Recently, the Sixth Circuit Court of Appeals, interpreting Kentucky law, held that the number of “occurrences” under a commercial liability insurance policy is determined by looking at the cause of the injury, not its effects. Evanston Ins. Co. v. Hous. Auth. of Somerset, 867 F.3d 653 (6th Cir. 2017). In the underlying dispute, a tree on the housing authority’s property fell on two cousins, killing one and severely injuring the other. The cousin that died was pregnant and doctors delivered her baby, but he died shortly thereafter. In 2013, a state court jury found the housing authority liable and awarded the plaintiffs $3.7 million.

The housing authority was a member of a self-insurance fund that had a general liability policy with Evanston Insurance providing $1 million in coverage “per occurrence” for bodily injury and property damage claims, subject to a $2 million aggregate limit. Evanston filed a declaratory judgment in federal district court in Kentucky taking the position that $1 million was the coverage cap, while the housing authority argued it was between $2 million and $4 million. The district court ruled in favor of Evanston, and the housing authority appealed.

In its decision, the Sixth Circuit focused on the language of the fund’s policy, which insured members for general liability stemming from “bodily injury …caused by an occurrence …” and defined “occurrence” as “an accident, including continuous or repeated exposure to substantially the same general harmful conditions.” The defendants argued that the deaths and injuries arose from multiple causes, i.e., cardiac arrest, blunt force trauma, etc., and that each effect qualified as an occurrence.

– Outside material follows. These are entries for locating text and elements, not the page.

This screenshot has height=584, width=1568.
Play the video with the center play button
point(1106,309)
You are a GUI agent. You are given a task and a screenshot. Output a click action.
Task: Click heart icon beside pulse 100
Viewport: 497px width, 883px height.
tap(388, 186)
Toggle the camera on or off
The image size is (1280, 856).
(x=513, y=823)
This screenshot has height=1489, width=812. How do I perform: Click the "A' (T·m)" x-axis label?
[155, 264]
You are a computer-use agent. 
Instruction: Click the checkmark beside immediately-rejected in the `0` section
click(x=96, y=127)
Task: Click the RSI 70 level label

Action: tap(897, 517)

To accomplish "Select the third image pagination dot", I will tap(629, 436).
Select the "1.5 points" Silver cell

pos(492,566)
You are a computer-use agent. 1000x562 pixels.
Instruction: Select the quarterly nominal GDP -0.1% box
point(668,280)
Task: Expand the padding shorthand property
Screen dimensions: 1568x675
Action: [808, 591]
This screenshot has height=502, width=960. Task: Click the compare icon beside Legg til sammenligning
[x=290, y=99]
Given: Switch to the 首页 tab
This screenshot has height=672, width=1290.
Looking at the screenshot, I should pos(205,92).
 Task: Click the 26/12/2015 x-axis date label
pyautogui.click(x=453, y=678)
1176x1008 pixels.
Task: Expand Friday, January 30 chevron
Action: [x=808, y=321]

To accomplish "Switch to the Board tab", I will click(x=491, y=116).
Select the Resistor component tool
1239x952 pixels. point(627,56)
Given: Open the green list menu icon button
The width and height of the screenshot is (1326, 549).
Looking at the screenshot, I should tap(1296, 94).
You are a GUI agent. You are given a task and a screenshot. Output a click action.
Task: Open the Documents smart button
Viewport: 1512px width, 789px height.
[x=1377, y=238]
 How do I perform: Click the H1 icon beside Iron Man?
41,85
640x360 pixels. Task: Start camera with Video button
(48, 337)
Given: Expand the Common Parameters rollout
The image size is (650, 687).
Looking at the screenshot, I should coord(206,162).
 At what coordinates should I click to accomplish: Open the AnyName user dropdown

The Sixth Circuit rejected that approach and held that the definition of “occurrence” looked to the number of causes, not the number of effects, and that the fallen tree was a single occurrence, the effect of which caused multiple injuries. In affirming the district court’s decision, the Sixth Circuit noted that a majority of jurisdictions use this approach in determining the number of “occurrences.”